### Screenshot grounding data
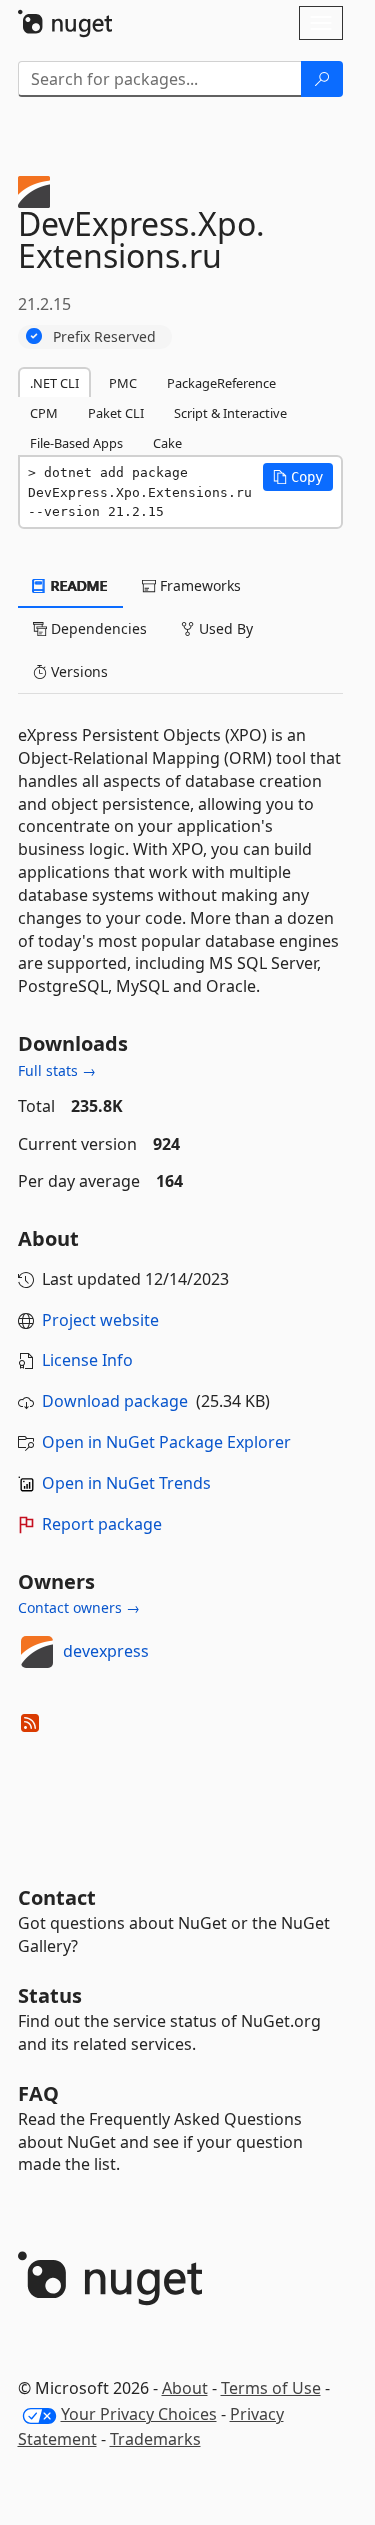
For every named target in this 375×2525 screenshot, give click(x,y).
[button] (298, 477)
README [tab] (77, 585)
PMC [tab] (123, 383)
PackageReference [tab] (221, 383)
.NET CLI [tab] (54, 383)
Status (50, 1995)
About (185, 2388)
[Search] (322, 79)
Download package (115, 1401)
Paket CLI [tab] (116, 413)
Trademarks (155, 2439)
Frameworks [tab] (198, 585)
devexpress (106, 1651)
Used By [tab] (224, 628)
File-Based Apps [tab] (76, 443)
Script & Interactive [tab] (230, 413)
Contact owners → (79, 1607)
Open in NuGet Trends (126, 1483)
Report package (102, 1524)
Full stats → (57, 1070)
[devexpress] (37, 1652)
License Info (87, 1360)
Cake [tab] (167, 443)
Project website (100, 1320)
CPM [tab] (44, 413)
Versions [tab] (77, 671)
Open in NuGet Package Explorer (166, 1442)
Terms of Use (271, 2388)
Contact (57, 1897)
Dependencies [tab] (97, 628)
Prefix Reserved (104, 336)
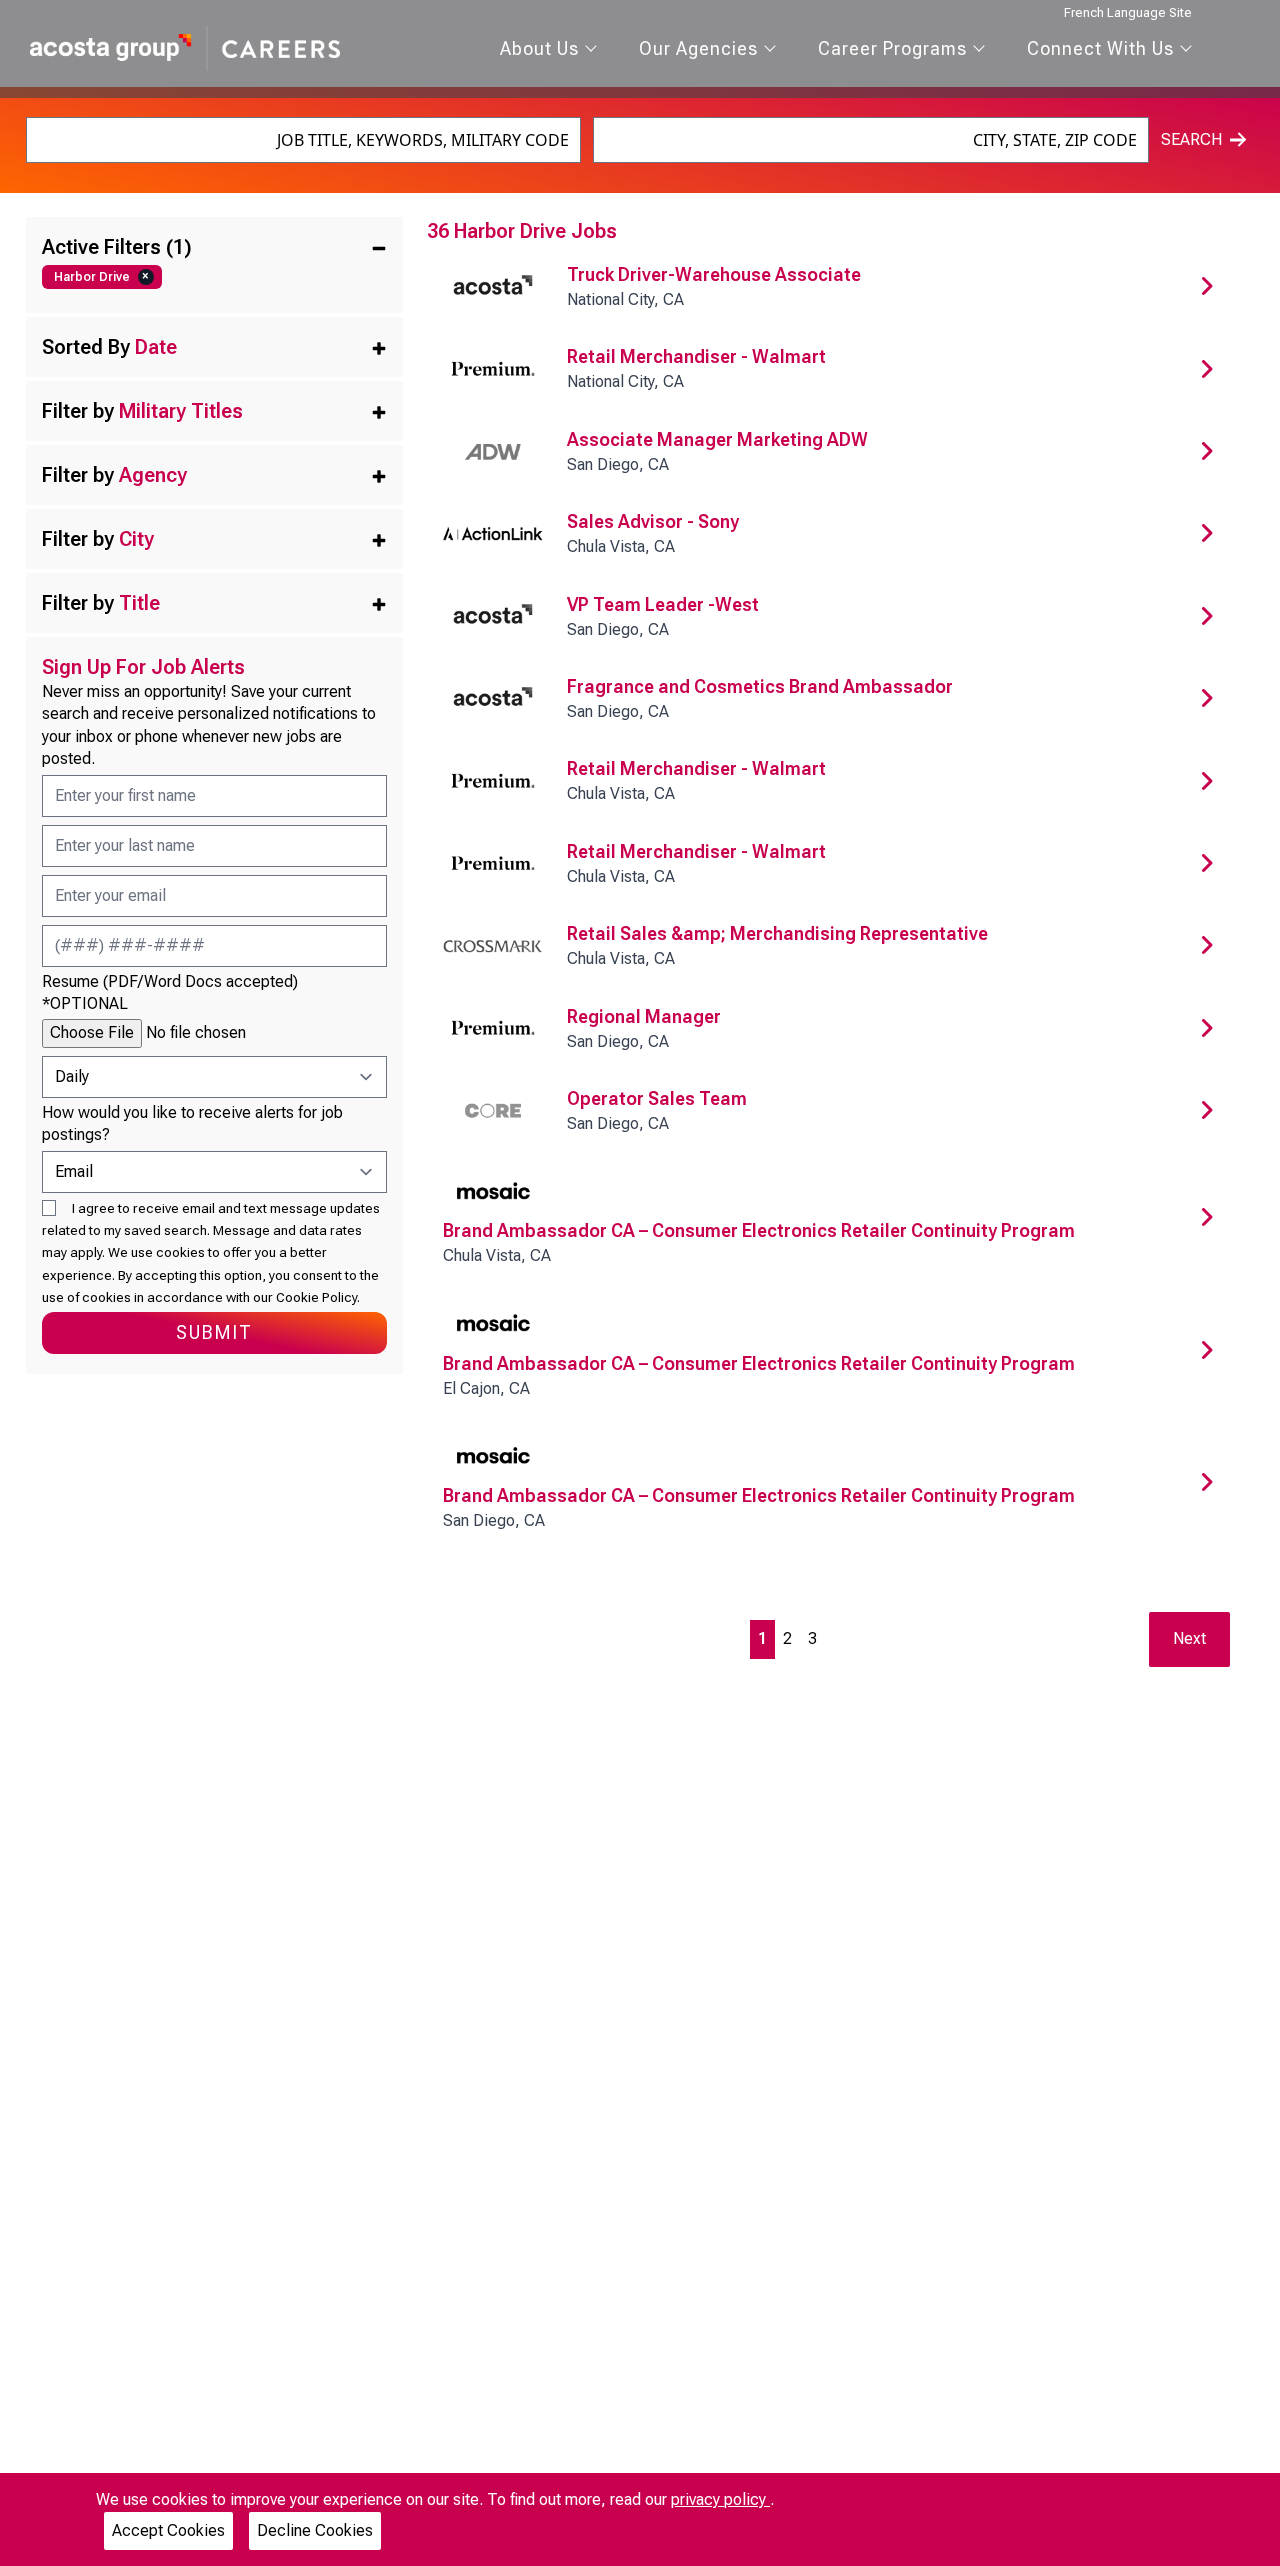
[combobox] (304, 140)
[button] (214, 247)
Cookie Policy (316, 1297)
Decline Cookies (315, 2530)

### Problem to solve
Extract the entries in full, exactly as they are, minus the pictures.

### Answer
For every named target in this 375×2525 screenshot, give click(x,y).
[button] (298, 477)
README [tab] (77, 585)
PMC [tab] (123, 383)
PackageReference [tab] (221, 383)
.NET CLI [tab] (54, 383)
Status (50, 1995)
About (185, 2388)
[Search] (322, 79)
Download package (115, 1401)
Paket CLI [tab] (116, 413)
Trademarks (155, 2439)
Frameworks [tab] (198, 585)
devexpress (106, 1651)
Used By [tab] (224, 628)
File-Based Apps [tab] (76, 443)
Script & Interactive [tab] (230, 413)
Contact owners → (79, 1607)
Open in NuGet Trends (126, 1483)
Report package (102, 1524)
Full stats → (57, 1070)
[devexpress] (37, 1652)
License Info (87, 1360)
Cake [tab] (167, 443)
Project website (100, 1320)
CPM [tab] (44, 413)
Versions [tab] (77, 671)
Open in NuGet Package Explorer (166, 1442)
Terms of Use (271, 2388)
Contact (57, 1897)
Dependencies [tab] (97, 628)
Prefix Reserved (104, 336)
[combobox] (304, 140)
[button] (214, 247)
Cookie Policy (316, 1297)
Decline Cookies (315, 2530)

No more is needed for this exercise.